**What you will do:** Your response must be made up of each line in the data below that contains the string "search".

┌─ Records for this exercise

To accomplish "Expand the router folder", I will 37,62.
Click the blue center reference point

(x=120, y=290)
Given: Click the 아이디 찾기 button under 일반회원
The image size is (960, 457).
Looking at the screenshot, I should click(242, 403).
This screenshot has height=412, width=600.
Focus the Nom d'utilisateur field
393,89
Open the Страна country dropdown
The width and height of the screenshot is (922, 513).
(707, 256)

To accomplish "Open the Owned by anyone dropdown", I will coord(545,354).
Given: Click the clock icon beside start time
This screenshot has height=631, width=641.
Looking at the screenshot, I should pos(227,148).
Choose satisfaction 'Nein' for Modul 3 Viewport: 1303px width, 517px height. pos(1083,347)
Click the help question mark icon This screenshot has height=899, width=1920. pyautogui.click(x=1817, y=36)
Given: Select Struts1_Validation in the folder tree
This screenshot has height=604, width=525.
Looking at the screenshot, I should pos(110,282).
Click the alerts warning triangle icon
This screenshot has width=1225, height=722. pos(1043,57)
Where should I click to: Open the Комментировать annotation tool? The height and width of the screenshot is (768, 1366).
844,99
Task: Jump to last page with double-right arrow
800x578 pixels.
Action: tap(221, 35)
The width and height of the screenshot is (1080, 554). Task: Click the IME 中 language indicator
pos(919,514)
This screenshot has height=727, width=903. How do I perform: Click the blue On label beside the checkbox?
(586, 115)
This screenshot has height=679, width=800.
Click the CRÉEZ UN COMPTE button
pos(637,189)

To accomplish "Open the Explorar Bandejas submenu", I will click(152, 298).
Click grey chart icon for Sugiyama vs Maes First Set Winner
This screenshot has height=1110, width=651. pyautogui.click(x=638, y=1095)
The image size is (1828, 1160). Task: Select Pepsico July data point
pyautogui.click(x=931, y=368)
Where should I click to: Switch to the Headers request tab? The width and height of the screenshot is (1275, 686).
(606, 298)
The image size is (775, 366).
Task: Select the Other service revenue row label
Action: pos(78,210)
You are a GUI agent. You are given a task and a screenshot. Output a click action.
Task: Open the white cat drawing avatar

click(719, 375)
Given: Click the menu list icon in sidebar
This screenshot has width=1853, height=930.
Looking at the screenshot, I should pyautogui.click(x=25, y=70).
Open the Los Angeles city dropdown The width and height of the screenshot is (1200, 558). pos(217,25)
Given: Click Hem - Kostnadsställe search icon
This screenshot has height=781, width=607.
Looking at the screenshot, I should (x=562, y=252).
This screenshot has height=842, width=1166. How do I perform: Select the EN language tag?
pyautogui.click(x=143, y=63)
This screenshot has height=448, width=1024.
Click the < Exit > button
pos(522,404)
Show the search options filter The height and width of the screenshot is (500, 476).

└─

**Expected output:**
Given: Click Hem - Kostnadsställe search icon
Show the search options filter The height and width of the screenshot is (500, 476).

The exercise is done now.